Where I work, we do allow them, and the nurse is giving all the needed training for pain assessment. We’re also using an electronic system, where prescriber must enter the required indication for each scenario. And not leaving the medication order prune to error and assumptions of the other healthcare staff.
Other hospitals might only allow one range… perhaps dose or maybe frequency! Yet, in both cases, the physicians must clearly enter the required dose range [i.e. for pain score 1-3 give 2MG, for pain scale 4-9 give 4MG …. etc.]
In some cases if the physician does not specify – the lowest dose and shortest frequency are used. A nurse must start at the lowest dose unless the patient has recently received a higher dose of the medication (or equivalent)
During the doctor’s entry for the ranged order, they were using a free text field, and that doesn’t really help our clinical support system. That’s why in most cases we had to verify the ranged doses manually and double checking them while dispensing and administration.
For orders with insulin doses from our insulin pumps and doses from our PCAs; ranged orders are required.

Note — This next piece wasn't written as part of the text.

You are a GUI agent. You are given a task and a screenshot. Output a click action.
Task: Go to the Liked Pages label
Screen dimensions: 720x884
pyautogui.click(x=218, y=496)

For non-pain medications, we instruct the nurse to start low and assess for effect, then proceed as necessary to address the condition. Also have a Pain Management policy that guides the nurse to choose the pain order and dose that matches the pain score obtained from the assessment of the patient pain medication asks the prescriber to choose a Pain severity (mild, moderate or severe), all of which have scores assigned to them in the policy. For example, if the dose range is 1-2MG when mild pain, and the patient expressed the higher end of that range, then the nurse would choose 2MG. If there are multiple products ordered, the nurse first picks the one attached to the pain score and then determines the dose which gives the nurse a guideline, but allows some flexibility in adjusting to the patient response.